— Тритикале есть в нашем хозяйстве. Очень продуктивная культура. Мы получали урожай по 120 центнеров с гектара. К сожалению, зимостойкость тритикале пониженная, поэтому выращивать ее нужно южнее. Но для этого необходимо наладить семеноводство… А что касается обещаний, то чаще всего селекционеры и ученые верно прогнозируют будущее, в том числе и создание новых сортов, но, к сожалению, редко их достижения используются в практике. И это уже беда общества, в котором они живут и работают.
— Хотите еще одно «чудо»? — улыбается ученый и протягивает мне колос, похожий на метелку пырея. — Не смотрите, что он такой невзрачный, это действительно чудо-колос, сорт «усатая пшеница». Очень уж мягкие у нее усы, поэтому и название такое. Если высевать три с половиной центнера зерна на гектар, то на поле вырастает зеленая щетка. Она закрывает землю, сорняки забиваются, гибнут. Урожай очень высокий!
— Лев Николаевич, если можно, приведите примеры того, как вы чисто научные исследования реализовали в практике.
— За почти полувековую историю Главного ботанического сада Академии наук таких примеров было, конечно же, много. Я даже не смогу перечислить их. Остановлюсь лишь на тех, которые, на мой взгляд, дают представление о работе наших сотрудников. Обязательно нужно упомянуть о пшенично-пырейных гибридах. Они широко пошли от Прибалтики на юг и по всей Нечерноземной зоне. Это большое достижение. У нас есть, к примеру, сливо-алычевые гибриды. Плоды достаточно вкусные. Но половину коллекции растащили. В «Снегирях», где она выращивалась, не было охраны. Хищения у нас очень большие… Другой пример. Из Средней Азии привезли люцерну. Оказалось, что здесь она более продуктивна, чем там! Начали разбираться: как такое может быть? Выяснилось, что когда-то эту культуру «перенесли» на юг из средней России, но забыли об этом. Люцерна вновь возродилась у нас… Кстати, многие кормовые культуры начинали свой путь на поля из нашего сада. Плюс к этому лекарственные растения… Нет, невозможно даже перечислить все!
— А Москве вы помогаете? Столица вправе требовать от вас участия в ее озеленении, не правда ли?
— Я выступал на заседании правительства Москвы и привел такой пример. Все, конечно, видели тюльпаны у стен Кремля. Они — результат нашего сотрудничества с ассоциацией голландских цветоводов. 15–20 сортов тюльпанов в Голландии носят русские имена — это все совместные работы. К сожалению, теперь связи между нашими странами практически прекратились.

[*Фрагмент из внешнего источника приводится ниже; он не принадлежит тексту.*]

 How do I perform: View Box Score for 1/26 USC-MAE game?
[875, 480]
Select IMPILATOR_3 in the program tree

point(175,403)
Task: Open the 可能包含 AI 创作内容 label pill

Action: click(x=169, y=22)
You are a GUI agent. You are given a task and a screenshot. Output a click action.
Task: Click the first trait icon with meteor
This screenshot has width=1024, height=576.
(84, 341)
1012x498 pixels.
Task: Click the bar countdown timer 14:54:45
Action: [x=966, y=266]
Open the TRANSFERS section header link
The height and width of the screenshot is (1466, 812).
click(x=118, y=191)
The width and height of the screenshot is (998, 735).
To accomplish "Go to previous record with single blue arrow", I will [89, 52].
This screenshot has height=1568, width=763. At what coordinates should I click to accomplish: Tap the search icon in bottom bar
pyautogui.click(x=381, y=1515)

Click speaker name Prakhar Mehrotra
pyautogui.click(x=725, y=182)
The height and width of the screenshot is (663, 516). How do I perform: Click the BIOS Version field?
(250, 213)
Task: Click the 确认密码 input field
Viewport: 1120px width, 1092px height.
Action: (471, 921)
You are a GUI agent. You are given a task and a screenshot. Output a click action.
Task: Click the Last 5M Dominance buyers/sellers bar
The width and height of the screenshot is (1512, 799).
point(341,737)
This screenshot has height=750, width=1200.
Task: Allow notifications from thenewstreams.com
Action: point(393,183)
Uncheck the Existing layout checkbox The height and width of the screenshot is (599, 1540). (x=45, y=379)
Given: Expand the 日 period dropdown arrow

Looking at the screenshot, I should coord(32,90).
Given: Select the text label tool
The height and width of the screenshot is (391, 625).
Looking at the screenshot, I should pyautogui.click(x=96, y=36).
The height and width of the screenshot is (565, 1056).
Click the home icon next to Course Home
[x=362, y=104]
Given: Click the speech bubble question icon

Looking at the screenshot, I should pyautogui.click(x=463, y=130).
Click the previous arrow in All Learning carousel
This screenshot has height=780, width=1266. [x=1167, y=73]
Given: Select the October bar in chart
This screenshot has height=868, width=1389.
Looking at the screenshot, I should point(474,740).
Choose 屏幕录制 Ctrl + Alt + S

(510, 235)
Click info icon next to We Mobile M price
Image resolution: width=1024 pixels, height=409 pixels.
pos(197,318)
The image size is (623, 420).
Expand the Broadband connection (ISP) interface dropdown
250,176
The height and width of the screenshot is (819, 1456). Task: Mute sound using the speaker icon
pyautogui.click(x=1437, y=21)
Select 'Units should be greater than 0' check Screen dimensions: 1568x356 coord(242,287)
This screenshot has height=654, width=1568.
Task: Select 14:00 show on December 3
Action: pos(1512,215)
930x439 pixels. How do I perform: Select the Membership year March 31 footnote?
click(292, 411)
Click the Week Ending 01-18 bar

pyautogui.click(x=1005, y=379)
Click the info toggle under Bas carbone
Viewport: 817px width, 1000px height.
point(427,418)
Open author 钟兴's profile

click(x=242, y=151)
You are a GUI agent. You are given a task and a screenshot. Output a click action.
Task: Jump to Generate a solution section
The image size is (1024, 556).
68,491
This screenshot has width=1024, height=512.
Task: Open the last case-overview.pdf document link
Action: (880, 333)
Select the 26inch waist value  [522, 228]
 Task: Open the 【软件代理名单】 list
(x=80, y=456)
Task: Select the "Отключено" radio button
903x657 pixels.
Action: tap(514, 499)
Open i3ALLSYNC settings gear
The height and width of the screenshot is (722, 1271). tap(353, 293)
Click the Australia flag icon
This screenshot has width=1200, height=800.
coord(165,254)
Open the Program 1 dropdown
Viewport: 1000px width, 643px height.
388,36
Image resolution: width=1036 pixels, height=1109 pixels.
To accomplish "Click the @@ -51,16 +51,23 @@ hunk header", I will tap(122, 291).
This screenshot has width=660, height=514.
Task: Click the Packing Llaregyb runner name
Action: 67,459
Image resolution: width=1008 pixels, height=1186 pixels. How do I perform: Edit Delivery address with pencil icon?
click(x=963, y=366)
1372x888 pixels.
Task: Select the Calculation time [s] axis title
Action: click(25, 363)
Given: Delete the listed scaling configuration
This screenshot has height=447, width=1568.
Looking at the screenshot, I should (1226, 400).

За экспертной оценкой к нам не обращаются, а потому закупают наиболее дешевый, а значит, плохой посевной материал, даже зараженный разными болезнями… Раньше мы не имели права привезти без проверки ни одной луковицы, или ее надо было выдерживать в карантине два года. А теперь разве кто-нибудь контролирует этот поток? Итак, мы дали Москве прекрасные тюльпаны. То же самое можно сказать и о розах. Наша коллекция — две с половиной тысячи сортов роз. К сожалению, теперь она будет уменьшаться. Дело в том, что раньше мы укрывали их лапником, делали металлический каркас, обтягивали его вощеной бумагой, сверху накрывали поролоном и полиэтиленом. Сейчас еле-еле хватает денег на лапник. Если будет крепкий мороз, то такое укрытие не спасет, и полколлекции погибнет… Так что молимся, чтобы сильных морозов в Москве не было.